A business plan is not a straitjacket
Running a business or going through life without a plan is like setting off on a journey to an unknown destination, without a map. Whilst you may eventually get there, you are highly likely to get lost along the way and waste a lot of time (and money) in the process.
Planning is a key component in achieving success in business, helping to ensure that you wake up each morning with purpose and eliminate the Decision Dilemma - “What do I do next?” A plan works to identify what you want to achieve, when and how you are going to achieve it.
Having a plan however is one thing, sticking to it another. A dilemma that everyone has to grapple with at some stage. Whilst we need to stick to the plan to achieve our goals, simply sticking to a plan just because you think sticking to a plan is a good thing may not be the best strategy. A contradiction we must manage.
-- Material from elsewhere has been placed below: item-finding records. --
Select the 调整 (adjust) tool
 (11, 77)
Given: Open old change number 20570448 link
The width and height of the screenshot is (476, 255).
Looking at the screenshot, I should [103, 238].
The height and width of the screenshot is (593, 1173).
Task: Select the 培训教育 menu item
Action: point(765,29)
Firstly, it’s a plan, not a straitjacket. It doesn’t narrow your options or remove flexibility; it gives you purpose and focusses you, making obstacles simpler to understand and easier to overcome. Helping you navigate adversity more effectively and manage changes easily - when things change, which they will. Something made more difficult and can lead to bigger problems if you don’t have a plan in the first place.
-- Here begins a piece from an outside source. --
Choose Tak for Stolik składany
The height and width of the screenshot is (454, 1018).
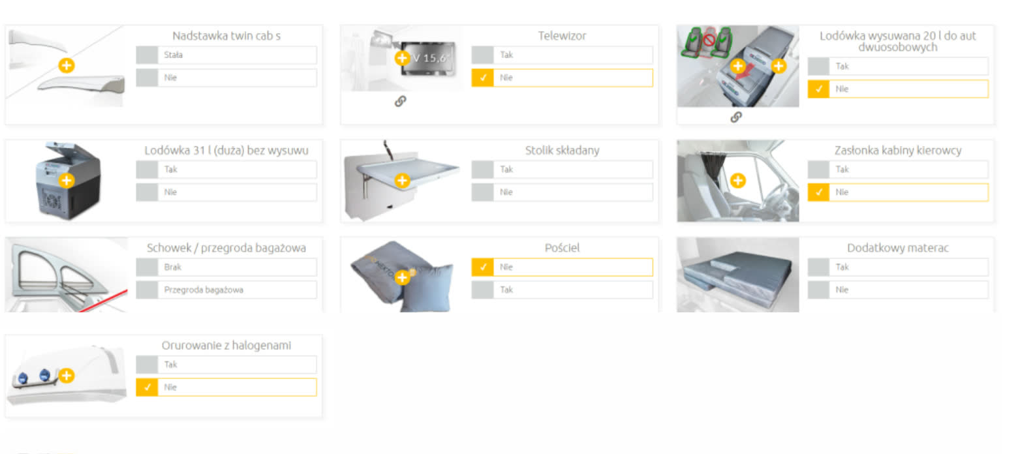tap(562, 170)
In achieving any goal obstacles are inevitable, as is the need to adapt. But we must be careful not to change the plan at the first sign of adversity, as your thoughts may not be clear and emotions could be running high. If you do, you run the risk of modifying or suspending a perfectly good plan simply to get away from the immediate discomfort of a situation. Changing a plan ‘in the moment’ rarely has the best outcome. A lot can be said for improvisation and adapting, but flying by the seat of your pants rarely works in the long term and can lead to a very chaotic aftermath.
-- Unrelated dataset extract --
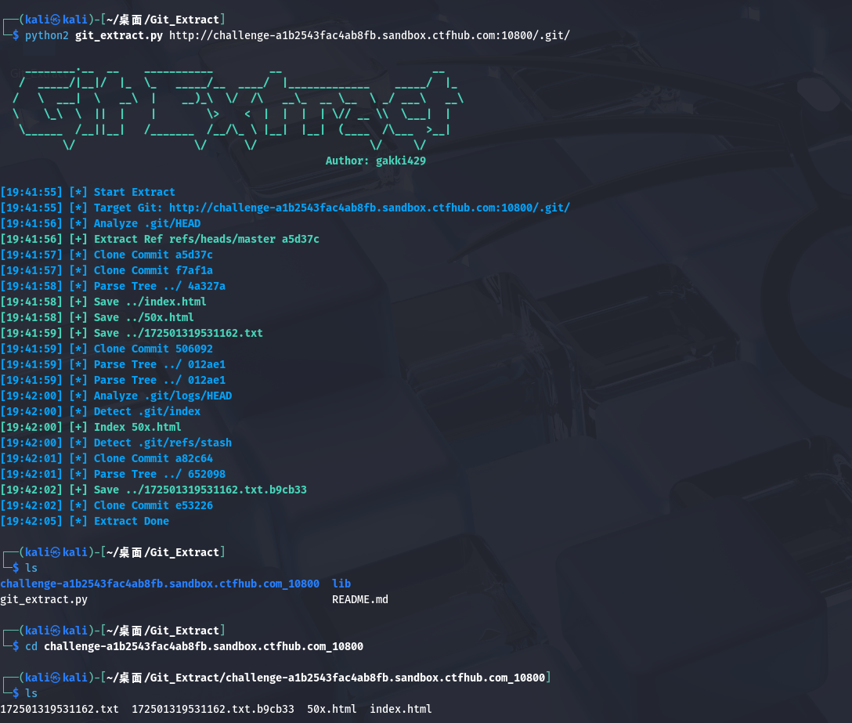The height and width of the screenshot is (723, 852).
Task: Click the 'lib' directory in ls output
Action: coord(341,584)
As Theodore Roosevelt said: “Nothing in the world is worth having or worth doing unless it means effort, pain, difficulty.” Too many people change or move away from perfectly good plans at the first sign of an obstacle or when something doesn’t quite go as expected. Rather than stopping to evaluate and adapt to the situation or working a little harder to overcome the situation – persistence really does pay off in the end.
Having a plan is essential to success in business (and life for that matter) but the idea that having a plan means being locked in, forced to stick to it no matter what transpires along the journey is wrong and leads some to argue against having a plan in the first place.
A plan does not reduce your freedom to change course if the evidence or situation requires it. A plan and being able to adapt that plan is a key to success and a measure of you and your commitment. Not to have a plan or to have a plan and give up on it is to give up on yourself, your future, your dreams and your aspirations.